#### [What needs to be done]
Using the data beneath, show every line that includes the word "Task".
======== Records provided ========
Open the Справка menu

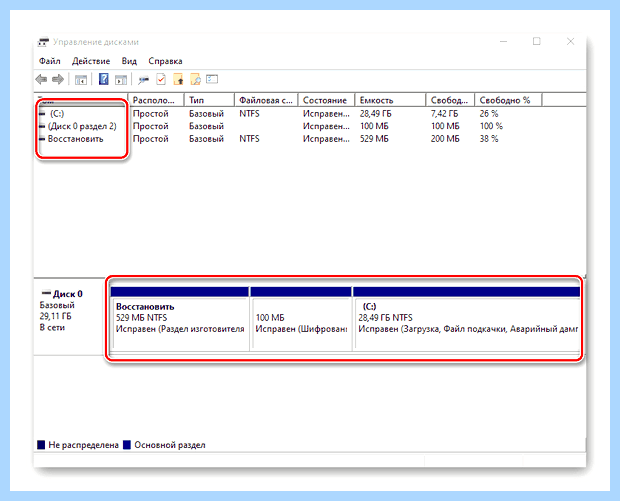(x=165, y=61)
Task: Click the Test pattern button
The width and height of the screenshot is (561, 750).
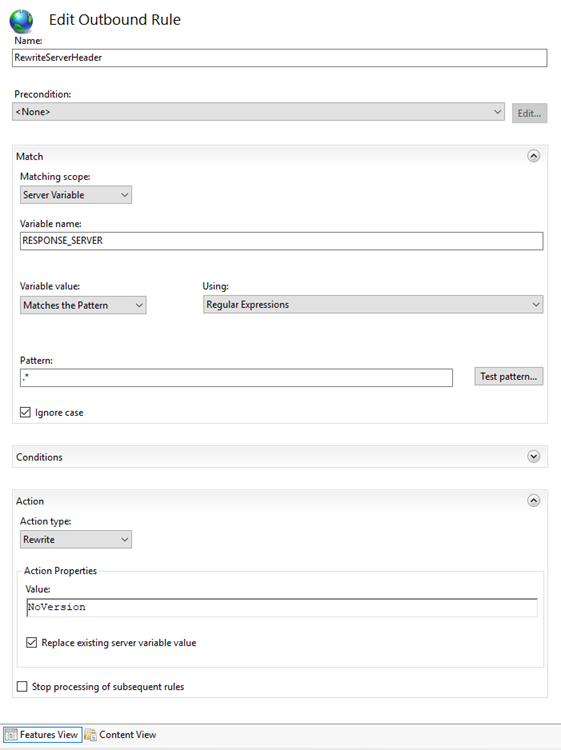Action: (x=508, y=376)
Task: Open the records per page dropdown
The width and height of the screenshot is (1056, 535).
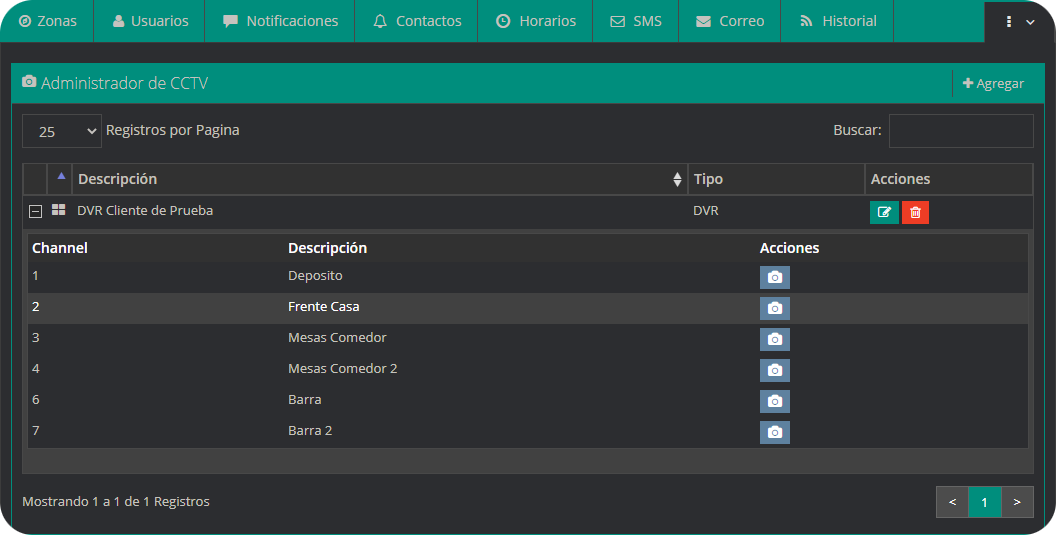Action: [x=62, y=131]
========
#### [Answer box]
Task: Click the Test pattern button
Task: Open the records per page dropdown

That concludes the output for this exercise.